Text START

Stan Franklin has proposed that action selection is the right perspective to take in understanding the role and evolution of mind. See his page on the action selection paradigm.

=== AI models of neural action selection ===
Some researchers create elaborate models of neural action selection. See for example:
- The Computational Cognitive Neuroscience Lab (CU Boulder).
- The Adaptive Behaviour Research Group (Sheffield).

=== Catecholaminergic Neuron Electron Transport (CNET) ===
The locus coeruleus (LC) is one of the primary sources of noradrenaline in the brain and has been associated with selection of cognitive processing, such as attention and behavioral tasks. The substantia nigra pars compacta (SNc) is one of the primary sources of dopamine in the brain, and has been associated with action selection, primarily as part of the basal ganglia.  CNET is a hypothesized neural signaling mechanism in the SNc and LC (which are catecholaminergic neurons), that could assist with action selection by routing energy between neurons in each group as part of action selection, to help one or more neurons in each group to reach action potential. It was first proposed in 2018, and is based on a number of physical parameters of those neurons, which can be broken down into three major components:

1) Ferritin and neuromelanin are present in high concentrations in those neurons, but it was unknown in 2018 whether they formed structures that would be capable of transmitting electrons over relatively long distances on the scale of microns between the largest of those neurons, which had not been previously proposed or observed. Those structures would also need to provide a routing or switching function, which had also not previously been proposed or observed.  Evidence of the presence of ferritin and neuromelanin structures in those neurons and their ability to both conduct electrons by sequential tunneling and to route/switch the path of the neurons was subsequently obtained.

Text END
Provided material START

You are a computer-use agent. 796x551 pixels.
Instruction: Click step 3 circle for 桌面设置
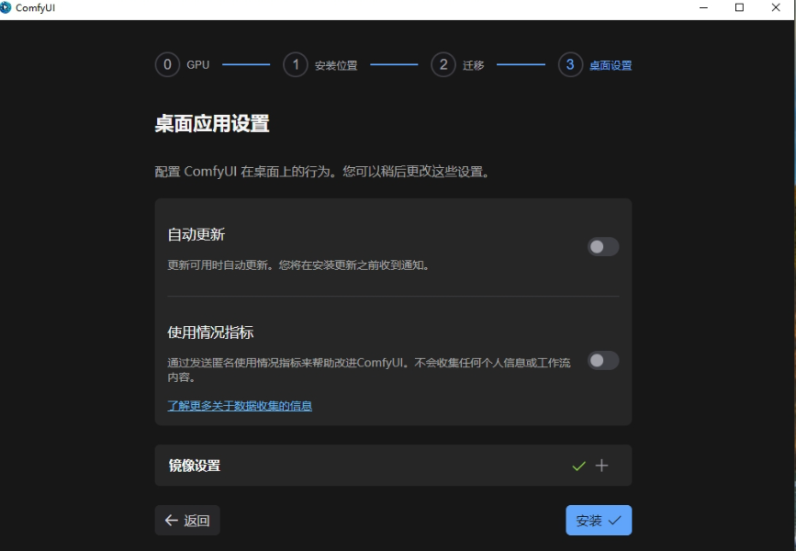[570, 65]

Provided material END

> _Action item 1_
Please extract from the text on action selection the passage starting with "Stan Franklin has" and going on through "Research Group (Sheffield).".
> _Action item 2_
List every chemical substance named in the text on action selection.
> _Action item 3_
Proceed with the text on action selection from its last sentence.

> _Answer section 1_
Stan Franklin has proposed that action selection is the right perspective to take in understanding the role and evolution of mind. See his page on the action selection paradigm.

=== AI models of neural action selection ===
Some researchers create elaborate models of neural action selection. See for example:
- The Computational Cognitive Neuroscience Lab (CU Boulder).
- The Adaptive Behaviour Research Group (Sheffield).

> _Answer section 2_
noradrenaline, dopamine, ferritin, neuromelanin

> _Answer section 3_
2) ) The axons of large SNc neurons were known to have extensive arbors, but it was unknown whether post-synaptic activity at the synapses of those axons would raise the membrane potential of those neurons sufficiently to cause the electrons to be routed to the neuron or neurons with the most post-synaptic activity for the purpose of action selection.  At the time, prevailing explanations of the purpose of those neurons was that they did not mediate action selection and were only modulatory and non-specific. Prof. Pascal Kaeser of Harvard Medical School subsequently obtained evidence that large SNc neurons can be temporally and spatially specific and mediate action selection.  Other evidence indicates that the large LC axons have similar behavior.

3) Several sources of electrons or excitons to provide the energy for the mechanism were hypothesized in 2018 but had not been observed at that time.  Dioxetane cleavage (which can occur during somatic dopamine metabolism by quinone degradation of melanin) was contemporaneously proposed to generate high energy triplet state electrons by Prof. Doug Brash at Yale, which could provide a source for electrons for the CNET mechanism.

While evidence of a number of physical predictions of the CNET hypothesis has thus been obtained, evidence of whether the hypothesis itself is correct has not been sought. One way to try to determine whether the CNET mechanism is present in these neurons would be to use quantum dot fluorophores and optical probes to determine whether electron tunneling associated with ferritin in the neurons is occurring in association with specific actions.